Treffend is het mobiliteitsbeleid. Na twee legislaturen van grootste plannen rond basisbereikbaarheid is het hele top-down gedrocht in elkaar gestuikt half 2023 met als voornaamste erfenis een reeks van onderinvesteringen in het openbaar vervoer. De kans om alsnog een kentering te maken deze legislatuur laat men volledig liggen. Geen nieuwe investeringen in materiaal, haltes, lijnen of personeel, waardoor we nog maar eens een jaar verder achterop zullen hinken. In een verhaal van verhoogde werkzaamheid is het opvallend hoe de mobiliteitsdrempel een volledig blinde vlek blijft.
Om op werkzaamheid verder te gaan, werkbaar werk ontbreekt uiteraard ook volledig. Het zou bijna niet het vermelden waard zijn omdat het zo voorspelbaar is, maar het blijft schrijnend dat elke stap voorwaarts rond werkbaar werk er alleen komt na trekken en sleuren in akkoorden met sociale akkoorden, op hun beurt na getrek door de vakbonden. Ook het opleidingsbeleid kwam maar beperkt aan bod, met geen aandacht voor levenslang leren.
Akkoorden zijn maar woorden?
Een septemberverklaring bevat natuurlijk alleen maar die zaken die communicatief goed klinken. De echt vervelende zaken, namelijk de besparingen, komen pas later boven, bij analyse van de cijfers. En zelfs dan is het soms nog het bos door de bomen proberen zien.

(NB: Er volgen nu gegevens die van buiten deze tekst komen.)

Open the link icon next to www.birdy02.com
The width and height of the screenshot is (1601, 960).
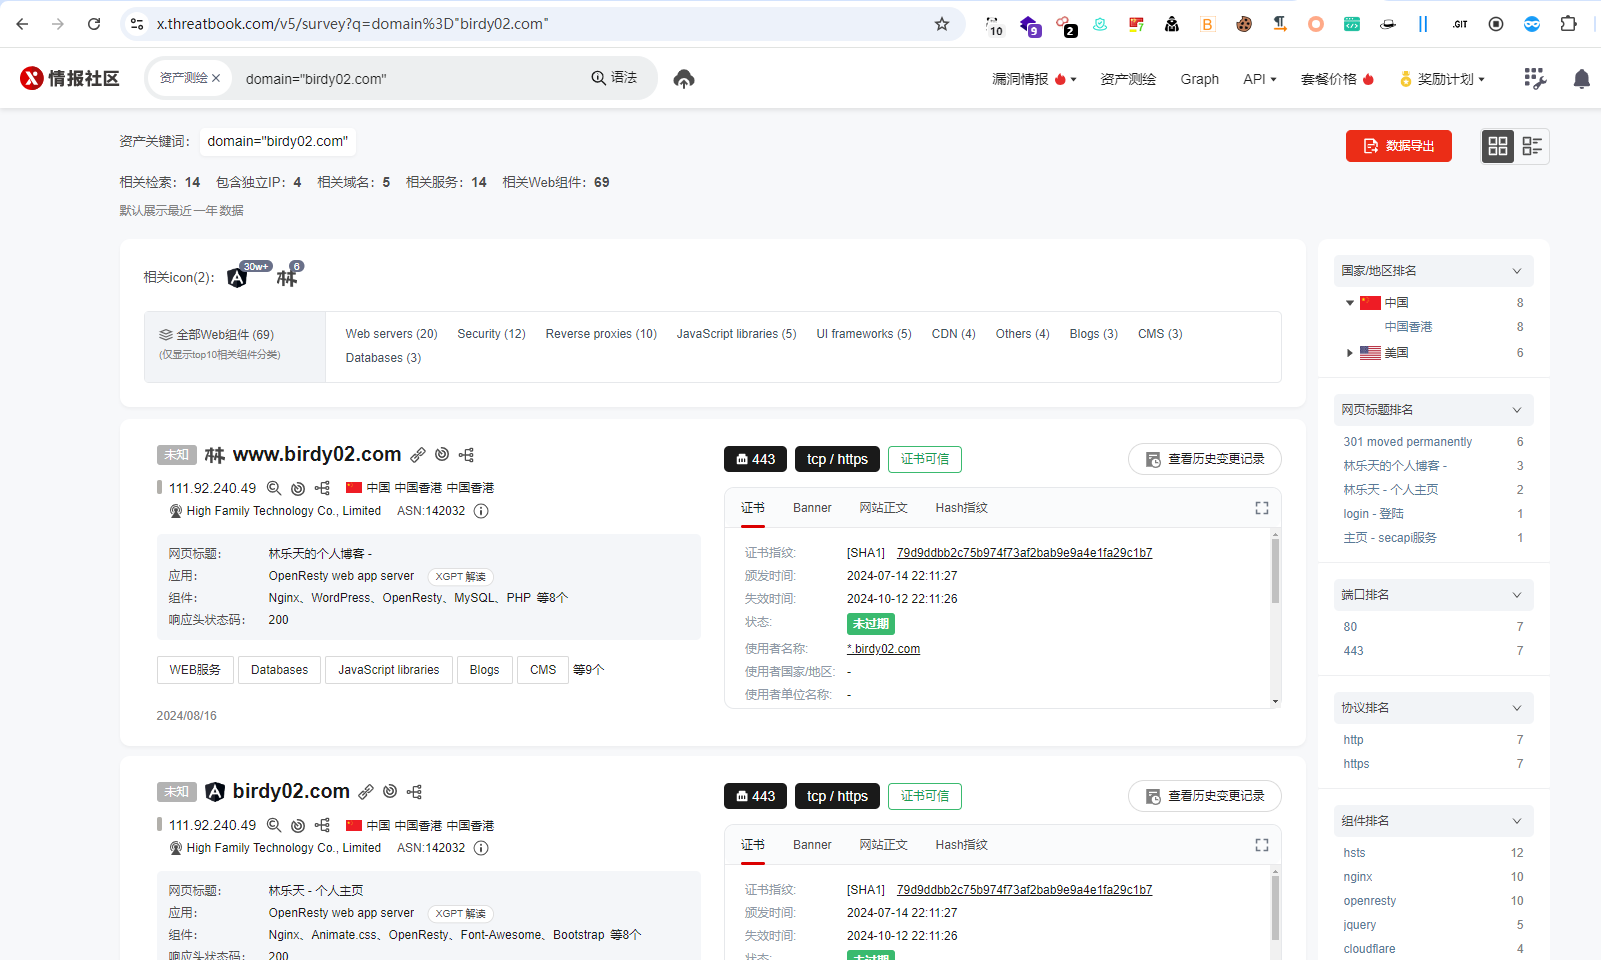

Een uitzondering was de aankondiging van het uitdoven van de doelgroepkortingen, zowel voor kortgeschoolde jongeren als voor aangeworven of zittende ouderen. Bediscussieerbaar in een verhaal van een verhoogde nood van opleiding en begeleiding, alleen is de verschuiving naar dat laatste onzichtbaar. En zijn de sociale partners als direct betrokkenen hier volledig genegeerd.
-//-
EEN PREMIE VAN 5.000 EURO VOOR ELEKTRISCHE WAGENS VAN MINDER DAN 40.000 EURO. IN DE PRAKTIJK EEN CHEQUE AAN ONBEKENDEN TEN KOSTE VAN ALLÉ BELASTINGBETALERS.
_
Maar er zijn ook elders middelen gehaald. Zo worden een reeks van groeipaden, onder andere in de gezinszorg, afgeremd. Dat is natuurlijk schijnbaar geen besparing, maar gaat in tegen vastgelegde afspraken om aan groeiende noden tegemoet te komen. Welke rem er precies overal wordt gezet valt nog te bekijken.
De vraag is dan ook in welke mate deze Vlaamse regering zich als betrouwbare partner opstelt om te komen tot gedragen akkoorden. We kregen al een teken aan de wand in juni toen de Vlaamse regering eenzijdig de financiering van de sectorconvenanten wijzigde, na onderhandelde akkoorden met de verschillende sectoren.
We zullen alvast de Vlaamse regering op haar engagementen, sectoraal en intersectoraal blijven wijzen.